Supplied passage -
╭──

The classical references of IS mainly consist of the medieval legal literature of Ibn Taymiyya, Ibn Qayyim al-Jawziyya and various collections of hadiths and their exegeses. Contemporary scholarly references relied upon by IS include the 19th-century treatises of Wahhabi Aal al-Shaykhs, treatises of Sayyid Qutb, Juhayman al-Otaybi, as well as the popular Jihadi literature produced by the exponents of the Sahwa movement, Shu'aybi school and Al-Qaeda. Major references also consist of the legal works of various scholars influential in the Salafi tradition, such as the early 19th-century Yemeni theologian Muhammad Al-Shawkani. The writings of classical theologian Ibn Taymiyya are disproportionately cited throughout IS pamphlets, propaganda videos and magazines. Throughout their works, IS ideologues refer to Ibn Taymiyya by the title "Shaykh al-Islām". As of 2019, Ibn Taymiyya has been cited more than 40,000 times out of all the 300,000 pages published by various AQ and IS Publications. However, IS strategists are highly selective in appropriating the ideas found in scholarly literature; by molding them to align with their revolutionary propaganda and militant ideology.

Al-Shawkani's tracts condemning the building over graves, in particular, are often abbreviated, re-published and distributed via IS propaganda material and leaflets. During its occupation of Mosul, IS distributed Shawkani's treatises that advocated the "levelling" of tombs and elevated graves, asserting it as a core religious doctrine. Citing Shawkani, IS excommunicated those who visit graves for beseeching favours as polytheists and apostates. Executions of captured enemy combatants suspected of being Shiites are also justified through these writings. Despite resistance from the local populace, IS engaged in a campaign of destroying the tombs of various saints throughout its three-year reign in Mosul.

╰──

Task objective -
Continue the passage on the Islamic State's scholarly sources from where it stops. The listing that comes next has no connection to the passage on the Islamic State's scholarly sources.

Dataset content -
╭──

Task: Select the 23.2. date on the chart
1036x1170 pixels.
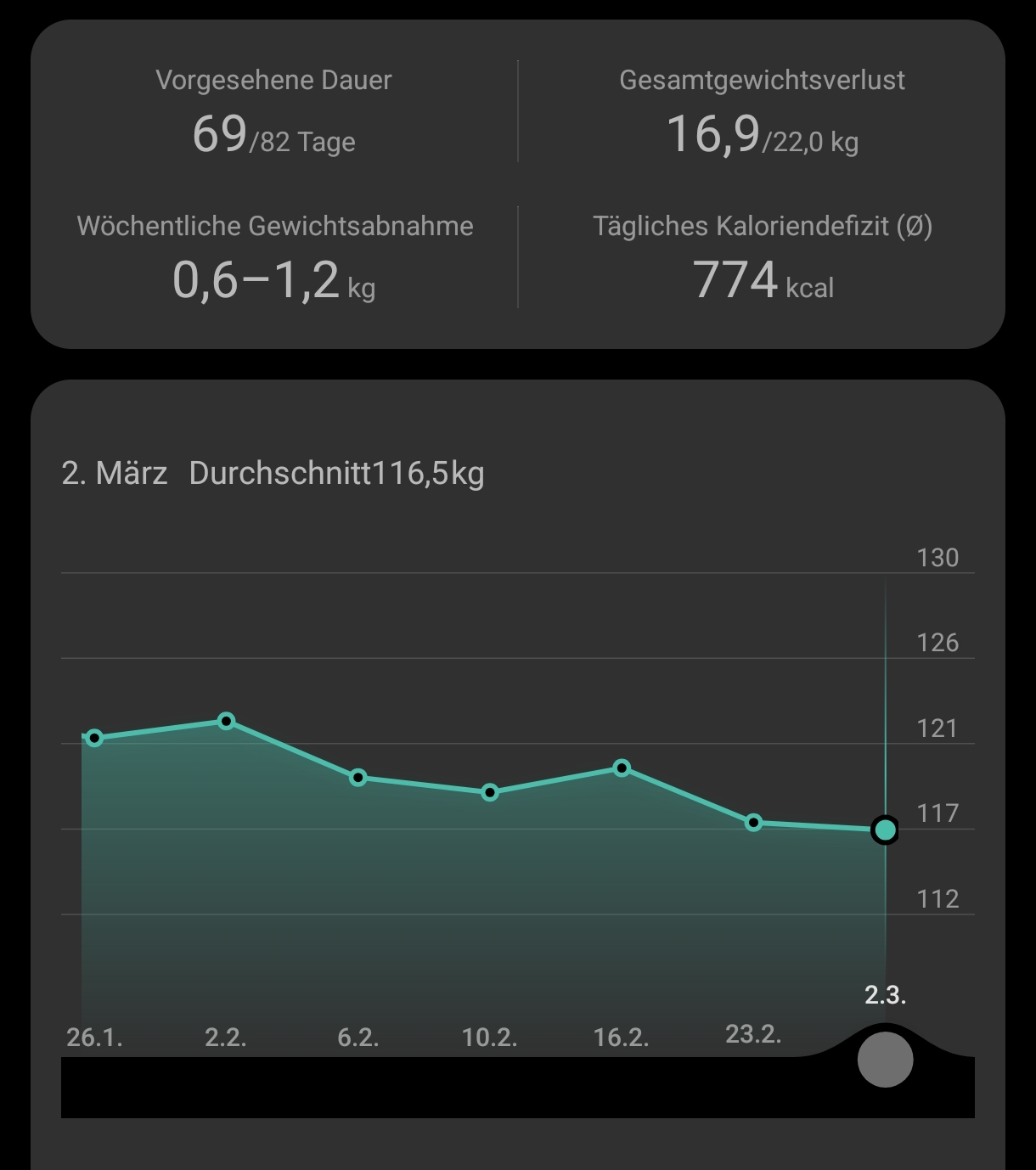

╰──

Result of this exercise -
Various scholars assert that the Islamic State misappropriates classical scholarly fatwas (legal verdicts) to justify their ruthless religious interpretations that diverge from traditional Sunnism, including mainstream Salafism. IS ideologues often accuse their religious critics of being guilty of Taqlid (blind following), for disagreeing with their brutal execution methods and violent tactics like suicide bombings. IS magazines such as Dabiq and Dar al-Islam regularly publish numerous articles fervently denouncing those who fall into Taqlid as heretics since "it implies following someone other than Allah and his messenger". Dabiq magazine published an article in 2015 titled "The Evil of Division and Taqlid", which emphasized the obligation to follow Prophetic commands and condemned the practice of imitating scholarly verdicts without a basis in Scriptures. An example of this literalism was manifested in the 2015 burning to death of Jordanian pilot Muath al-Kasasbeh which was justified by IS based on Qisas ("eye for an eye") principle in the Qur'an.

===Demands of the Caliphate===
Having declared itself to be a new Caliphate, and al-Baghdadi to be the new Caliph, IS has declared "We inform the Muslims that, with the announcement of the caliphate, it has become obligatory for all Muslims to give Bay'ah and support him", and "O Muslims in all places. Whoso is able to emigrate to the Islamic State, let him emigrate. For emigration to the Abode of Islam is obligatory". This holds true for all other jihadi groups, including Al-Qaeda, which (IS believes) has lost its reason for existing independently.

Salafi Jihadists such as IS believe that only a legitimate authority can undertake the leadership of jihad, and that the first priority over other areas of combat, such as fighting non-Muslim countries, is the purification of Islamic society. For example, IS regards the (non-Salafi) Palestinian Islamist Sunni group Hamas as apostates who have no legitimate authority to lead jihad and it regards fighting Hamas as the first step before confrontation with Israel.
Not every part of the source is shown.